- **Excerpted text**:

= = = =

Trade Promotion Authority Bill Needs More Specifics

January 22, 2014

On Jan. 9, 2014, Sens. Max Baucus, D-Mont., and Orrin Hatch, R-Utah, introduced the "Bipartisan Congressional Trade Priorities Act of 2014," which would renew trade promotion authority (TPA) for the Obama administration and future administrations. Through TPA legislation, Congress defines U.S. negotiating objectives, oversight and consultation procedures for trade negotiations, and creates a streamlined method for the passage of trade agreements.

Under the Act, TPA would apply to any implementing bills submitted for trade agreements entered into before July 1, 2018, or July 1, 2021, provided that neither the House nor the Senate resolves to disapprove an extension prior to the 2018 expiration date. The act includes a number of “principal negotiating objectives” that potentially advance the interests of U.S. industries in international trade and investment, but certain language should be strengthened to ensure that these objectives are meaningful in practice. Key “principal negotiating objectives” include the following:

State-Owned Enterprises (SOEs)

The act addresses the uneven competitive playing field created by SOEs and state-controlled entities (SCEs) by requiring negotiators to “seek commitments” that: (1) “eliminate or prevent trade distortions and unfair competition favoring [SOEs and SCEs] to the extent of their engagement in commercial activity,” and (2) ensure that SOEs and SCEs engage in commercial activity only on the basis of commercial considerations.

In this regard, the act requires negotiators to seek provisions that address discrimination, market-distorting subsidies, and the need for SOE and SCE transparency.[1] While this language is aspirational only, it is the first time that U.S. law has recognized the potential harmful effects of SOEs and SCEs engaging in commercial competition against private enterprises that must compete on a commercial basis.

Currency Manipulation

The act addresses currency manipulation by establishing a principal negotiating objective that parties to trade agreements with the United States “avoid manipulating exchange rates in order to prevent effective balance of payments adjustment or to gain an unfair competitive advantage over other parties to the agreement.” The act recommends “cooperative mechanisms, enforceable rules, reporting, monitoring, transparency, or other means, as appropriate.”[2] The act, however, does not create concrete remedies by, for example, including language from legislation previously passed by the House and Senate that addressed currency manipulation.

= = = =

- **Entries supplied**:
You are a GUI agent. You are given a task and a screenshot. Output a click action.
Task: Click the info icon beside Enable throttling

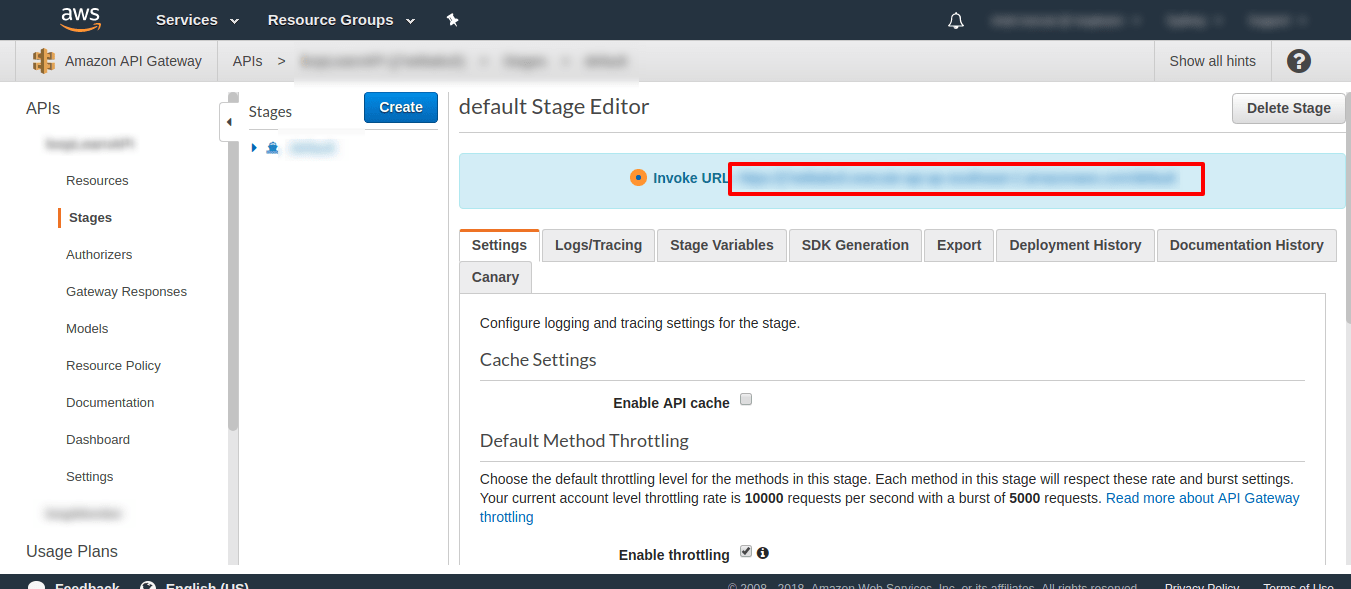click(762, 551)
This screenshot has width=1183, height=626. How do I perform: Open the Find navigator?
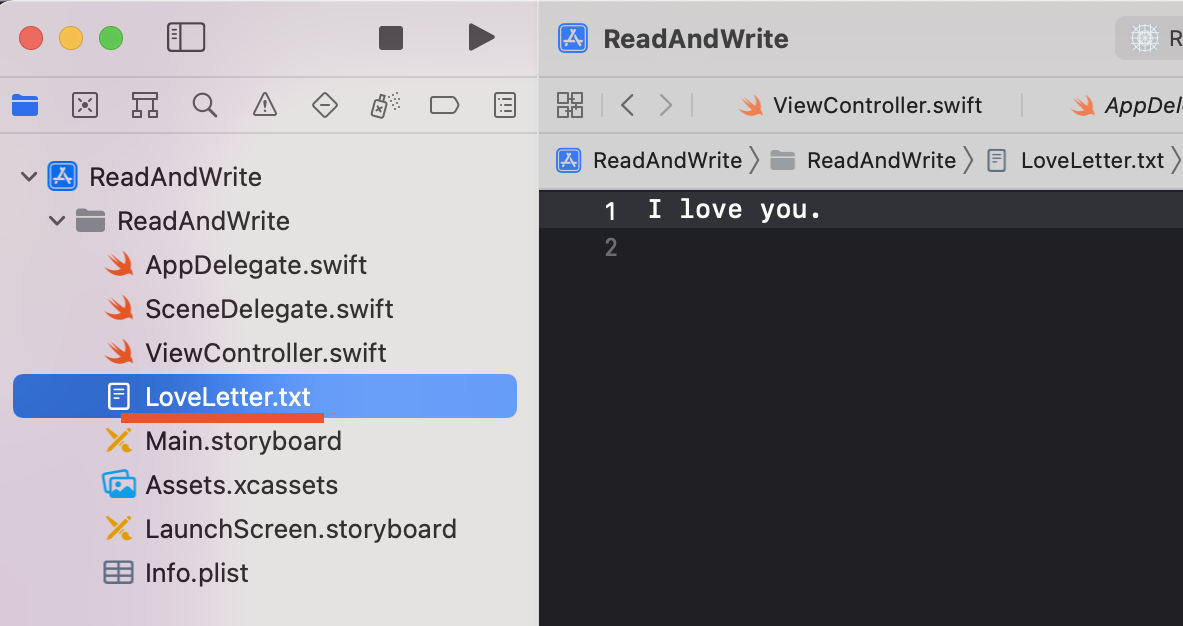click(204, 105)
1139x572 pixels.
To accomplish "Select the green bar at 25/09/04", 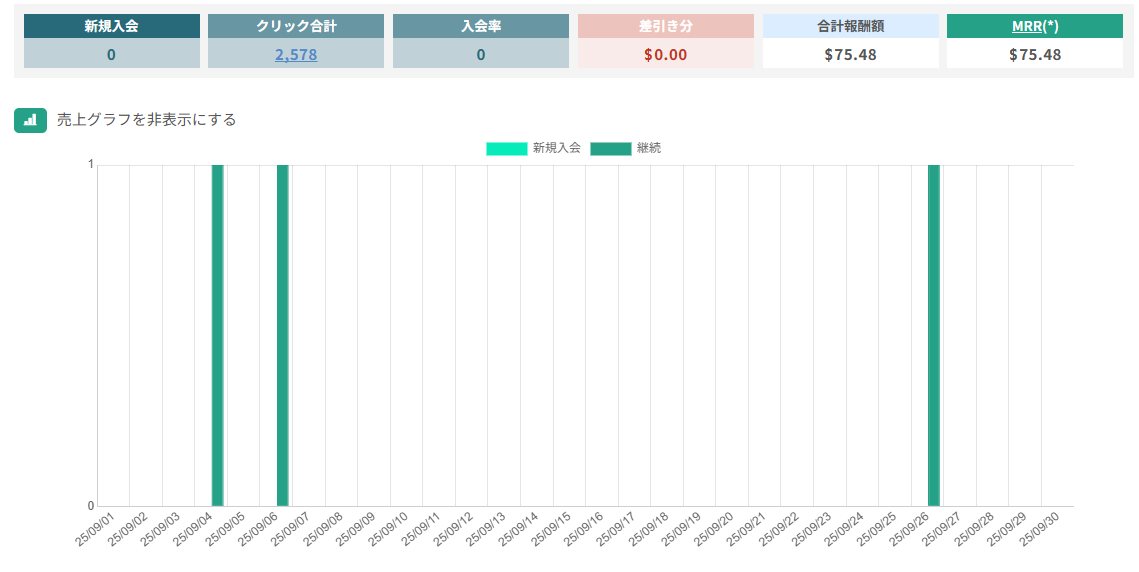I will [217, 335].
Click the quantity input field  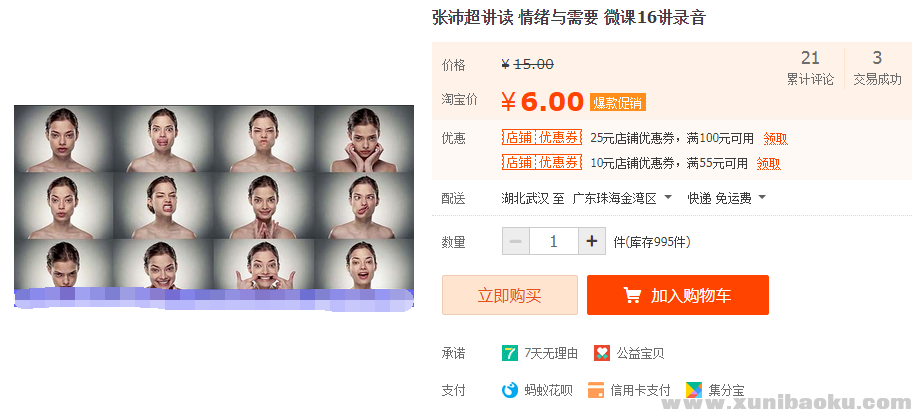click(554, 241)
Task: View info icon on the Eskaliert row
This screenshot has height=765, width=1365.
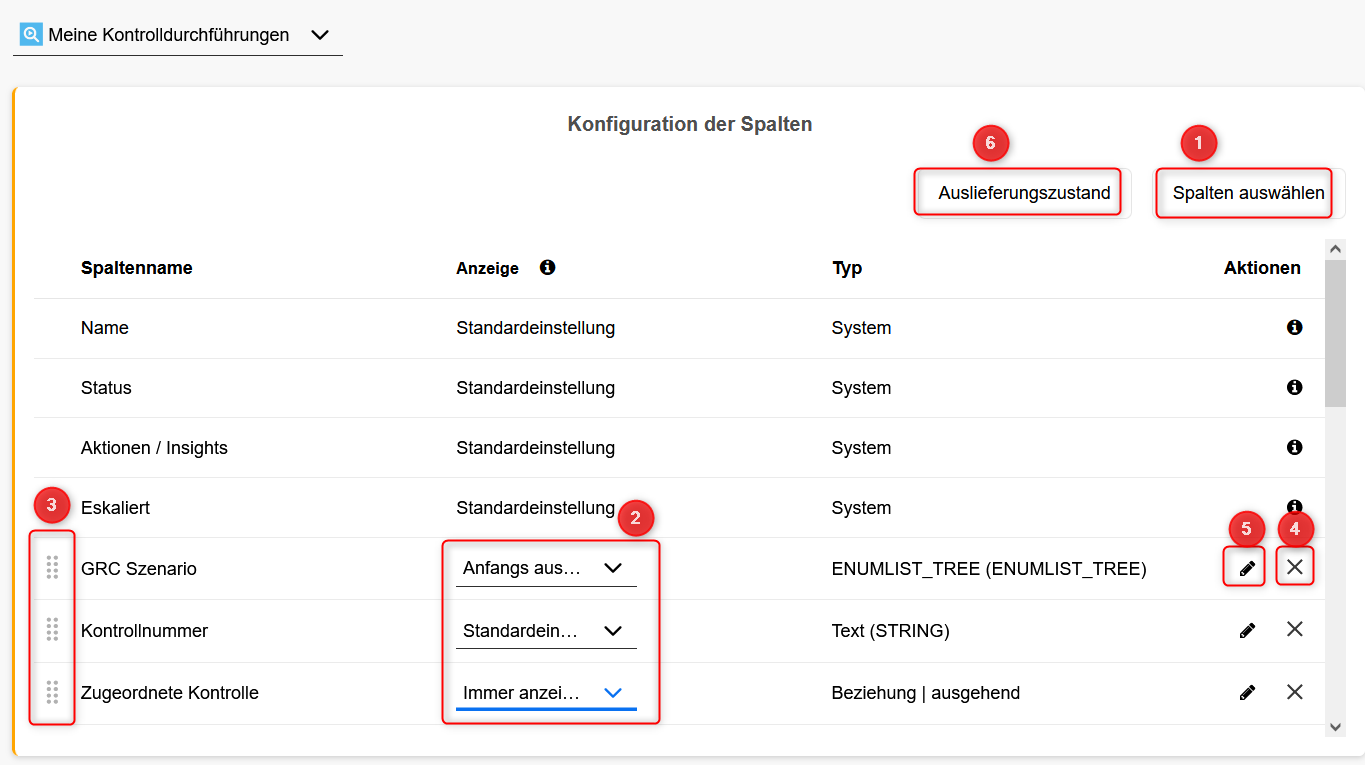Action: 1294,507
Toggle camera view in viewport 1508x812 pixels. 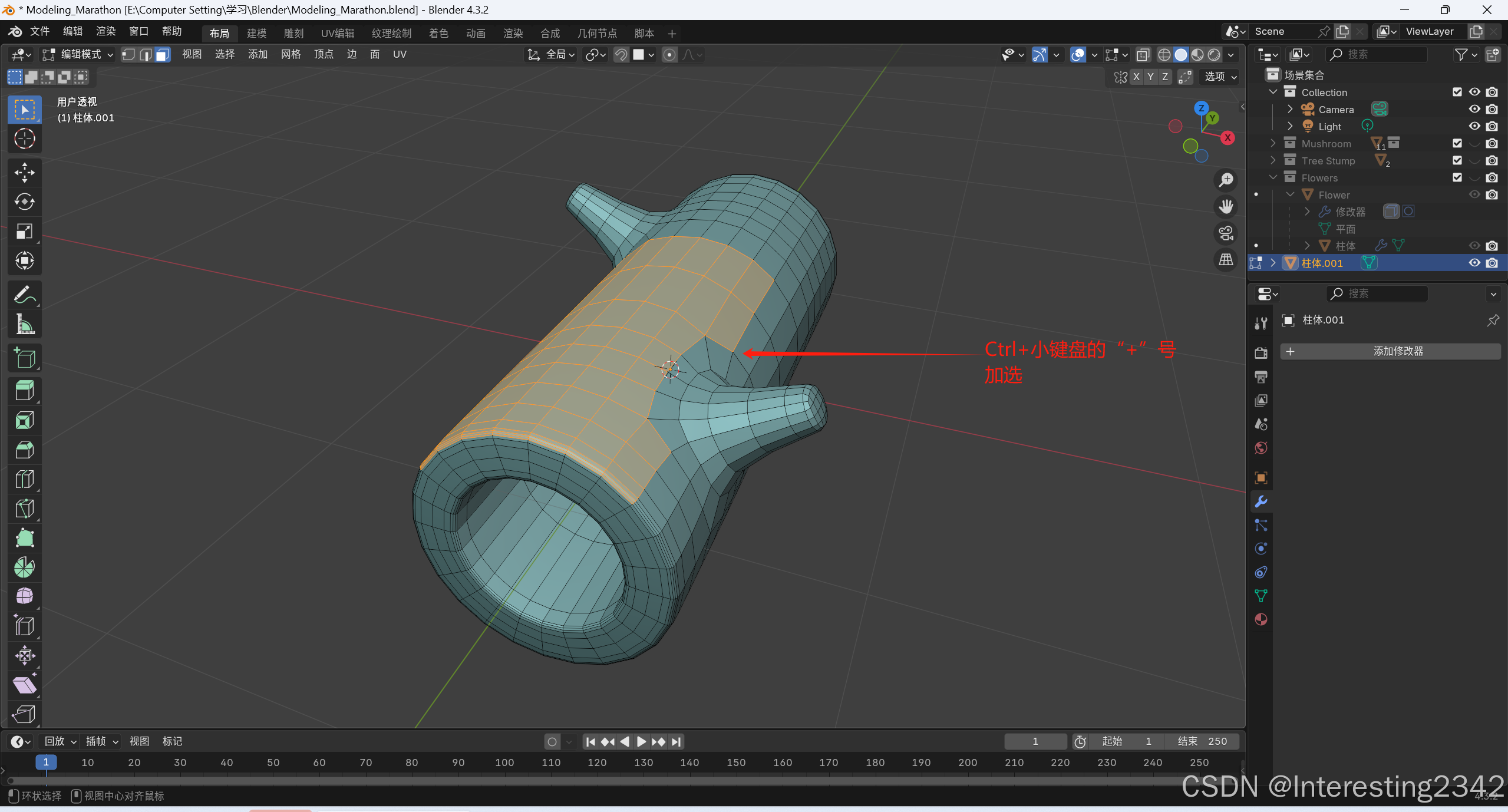coord(1226,233)
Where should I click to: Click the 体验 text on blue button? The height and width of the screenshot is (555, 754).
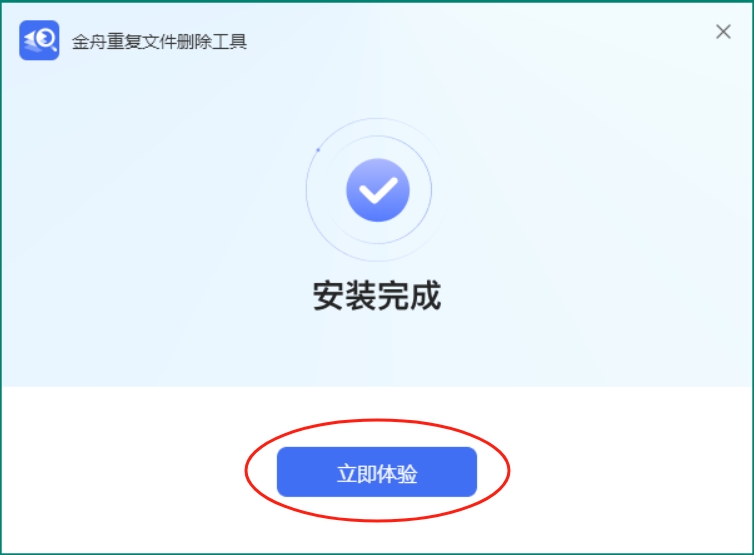click(397, 474)
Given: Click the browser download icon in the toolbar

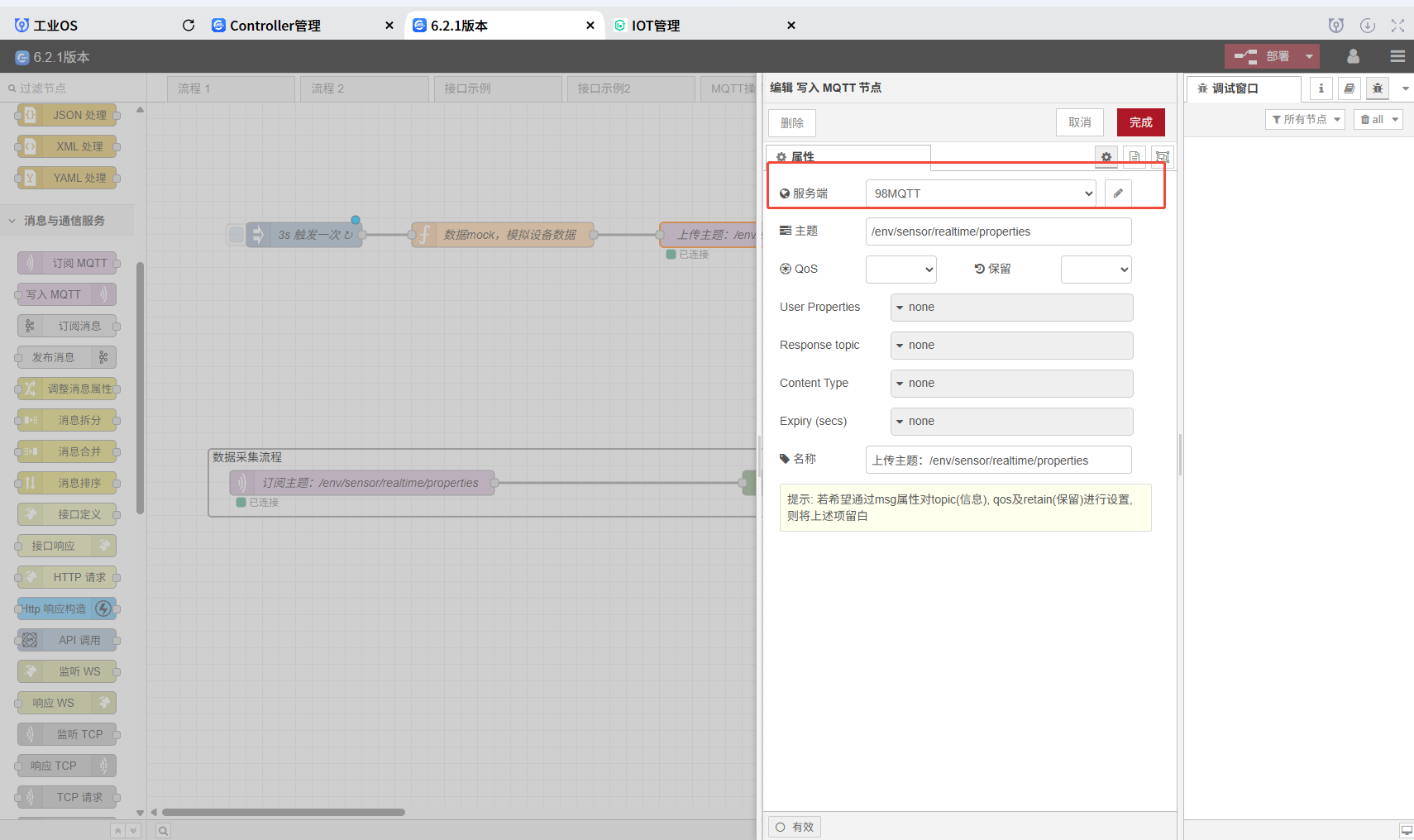Looking at the screenshot, I should pyautogui.click(x=1367, y=26).
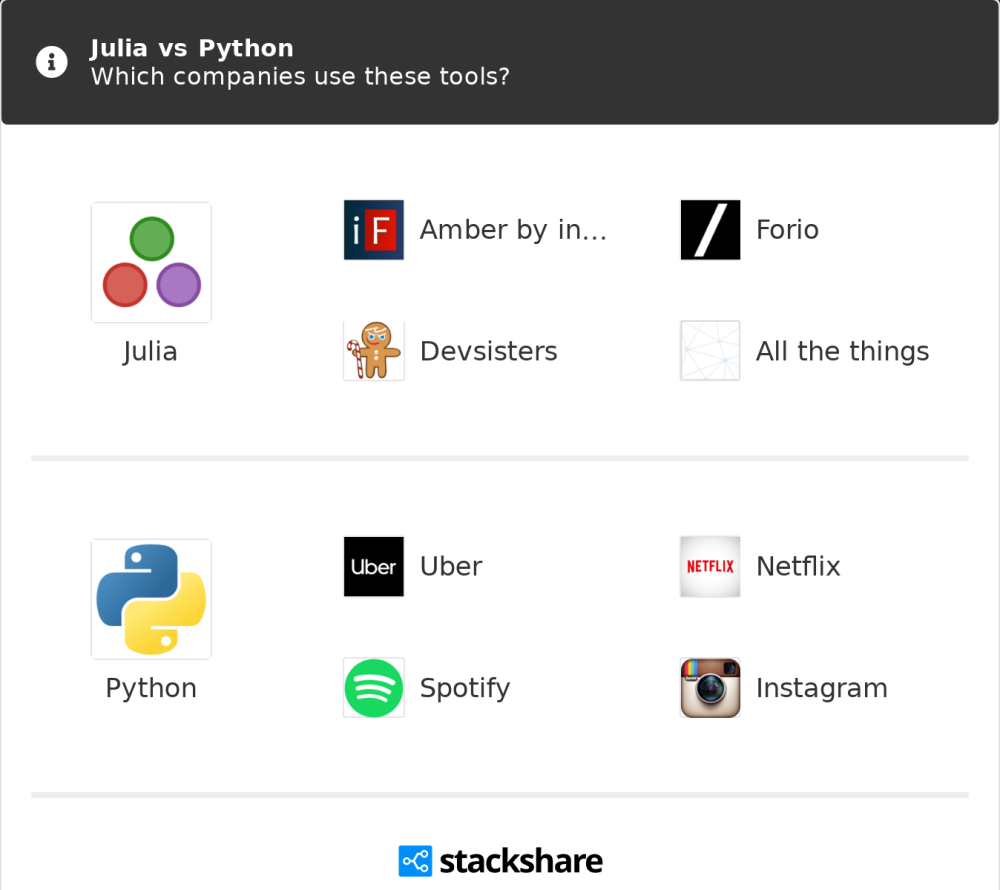Select the Forio slash logo

(x=710, y=230)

= = = =

- **Exercise requirements**:
[1] Copy the article on the trade promotion authority bill starting at "Under the Act, TPA" and ending at "State-Owned Enterprises (SOEs)", renaming "principal negotiating objectives" to "core negotiating goals".
[2] Go on with the article on the trade promotion authority bill from its last sentence.
The material after the article on the trade promotion authority bill is separate from it.

- **Task-by-task outputs**:
[1]
Under the Act, TPA would apply to any implementing bills submitted for trade agreements entered into before July 1, 2018, or July 1, 2021, provided that neither the House nor the Senate resolves to disapprove an extension prior to the 2018 expiration date. The act includes a number of “core negotiating goals” that potentially advance the interests of U.S. industries in international trade and investment, but certain language should be strengthened to ensure that these objectives are meaningful in practice. Key “core negotiating goals” include the following:

State-Owned Enterprises (SOEs)

[2]
Trade Remedies

The act does not strengthen the trade remedies objective from the previous TPA bill, the “Trade Act of 2002,” but requires that negotiators “preserve the ability of the United States to enforce rigorously” the U.S. anti-dumping, countervailing duty, safeguards and other trade laws, and “avoid agreements that lessen the effectiveness of domestic and international disciplines on unfair trade.” Like the Trade Act of 2002, the act’s trade remedies objectives ask negotiators “to address and remedy distortions that lead to dumping and subsidization, including overcapacity, cartelization, and market access barriers.”[3]

Localization Barriers

The act requires negotiators to “eliminate and prevent measures that require U.S. producers and service providers to locate facilities, intellectual property, or other assets in a country as a market access or investment condition.” The act refers specifically to “indigenous innovation” measures that some governments have used to force foreign producers to transfer valuable technology, intellectual property, or other industrial know-how into the control of domestic firms.[4]

Intellectual Property Protection

The act introduces a new principal negotiating objective to address emerging threats to IP protection by “preventing or eliminating government involvement in the violation of intellectual property rights, including cyber theft and piracy.” The remainder of the act’s IP objectives are the same as those in the Trade Act of 2002, including “providing strong protection for … new methods of transmitting and distributing products embodying intellectual property,” such as digital trade, and “ensuring that … rightholders have the legal and technological means to control the use of their works through the Internet.” [5]

Services Trade and Digital Trade in Goods and Services

The act recognizes that “expansion of trade in services generates benefits for all sectors of the economy and facilitates trade,” and introduces the objective of negotiating a purilateral trade in services agreement with countries that are willing and able to eliminate “regulatory and other barriers that deny national treatment and market access or unreasonably restrict the establishment or operations of service providers.” [6]

The act further calls for negotiators to ensure that the provisions of trade agreements currently in force (1) apply to digital goods and services trade and cross-border data flows, and (2) provide electronically delivered goods and services treatment no less favorable than that given to like products in physical form. These objectives include ensuring that governments “refrain from implementing trade related measures that impede digital trade in goods and services, restrict cross-border data flows, or require local storage or processing of data.” [7]

Dispute Settlement and Enforcement

The act seeks to limit the effect of dispute settlement and enforcement on U.S. sovereignty by directing negotiators “to seek adherence by [World Traed Organization] panels” to “the mandate of those panels and the Appellate Body to apply the WTO Agreement as written, without adding to or diminishing rights and obligations under the Agreement.”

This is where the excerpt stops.